Stefano alluded to the fact that the idea of using a silisium foil which vibrating blade came when one of the GP engineers was getting bored during a business travel and started to play with his boarding pass…flicking it from one curved position to the other on the opposite side. The idea came that this movement of the boarding pass could be the basis of a constant force. And the idea developed to the vibrating blade. We discussed the use of silisium, and its manufacture. And how the silisium parts are grown in a nanotech lab. We also discussed the nickel butterfly wings which transmit the energy of the vibrating blades to the escape wheels.
Neo Tourbillon with Three Bridges
The Tourbillon in Three Golden Bridges is a landmark of haute horlogerie. The three bridges had been existance in pocket watches historically. Click here to see a pictorial report of one such historical triple bridge tourbillon in the Esmeralda Pocket Watch. The design has been updated and put into a wrist watch under the elder Macaluso, and the design pushed more avant-garde with the three sapphire bridges. But this latest iteration of three titanium bridges, with a sleek, modern bridge design, reminescent of a rail bridge was introduced this year in BaselWorld 2014.
Stefano touched on the challenges to the design, as it had to retain the traditional elements of the three bridges, yet incorporate more modern lines, and how this has to be reflective of the steel rail bridges which it takes its inspiration from. This more modern design also necessitates the redesign of the hands and the tourbillon cages.
We have always admired the way design is done in GP. The case design is always very proportional and visually pleasing. Perhaps testament to the fact that the initial design of the cases, were done by Gino who not only had the design flair of an Italian, but also as a trained architect.
In no other watch is this design flair more apparent than in the Sea Hawk.
And the WW-TC
Kering Group and Ulysse Nardin
I then asked about the recent acquisition of the Ulysse Nardin by the Kering Group. In 2008, the Kering Group, formerly known as PPR (parent of Gucci) went into a partnership with the Sowind Group. At that time the Sowind Group was controlled by Gino Macaluso and is the holding company for Girard Perregaux and Jeanrichard. Gino suddenly passed away in 2010 at the age 62, and in 2010, Kering took control of Sowin. The group was smart enough to retained Stefano as Director of Product Development.

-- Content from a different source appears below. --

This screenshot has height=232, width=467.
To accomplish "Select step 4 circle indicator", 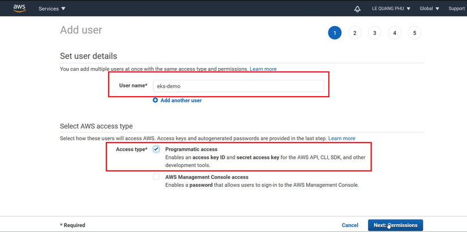I will pyautogui.click(x=395, y=33).
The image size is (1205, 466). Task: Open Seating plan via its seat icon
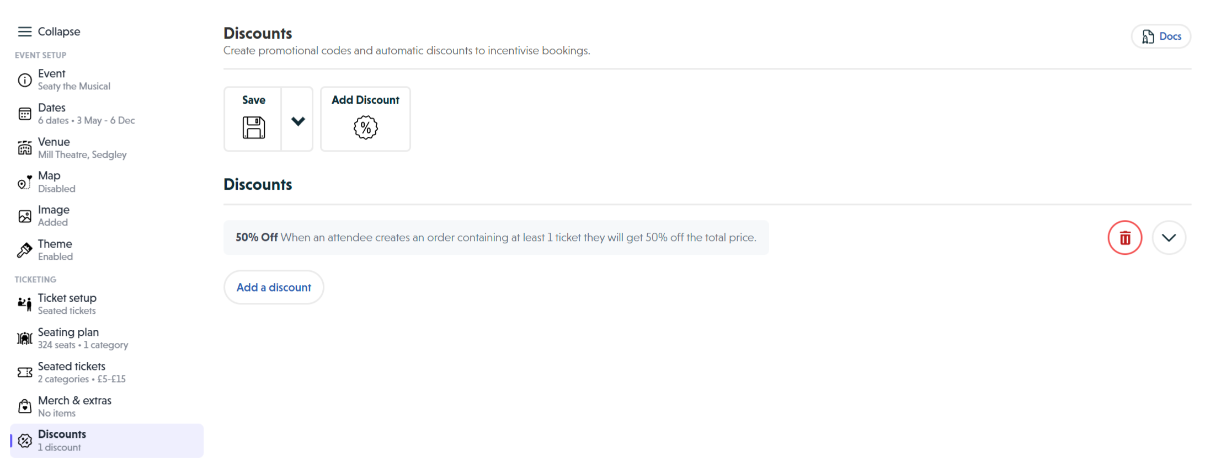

Stefano alluded that his father, Gino had long considered Ulysse Nardin as a sister company to Girard Perregaux. GP making more elegant, classical watches, and UN, making avant garde and perhaps more edgy products. Both marques now joined together by Kering’s acquisition. Stefano sees great synergies between the two brands.
We also talked a bit about cars, the other passion of Stefano (and of Gino). The family owns many vintage cars, and race them. All too soon, dessert was served, and lunch was over. Many thanks to Stefano for the wonderful discussion. And to The Hour Glass Singapore for hosting the lunch and making this possible.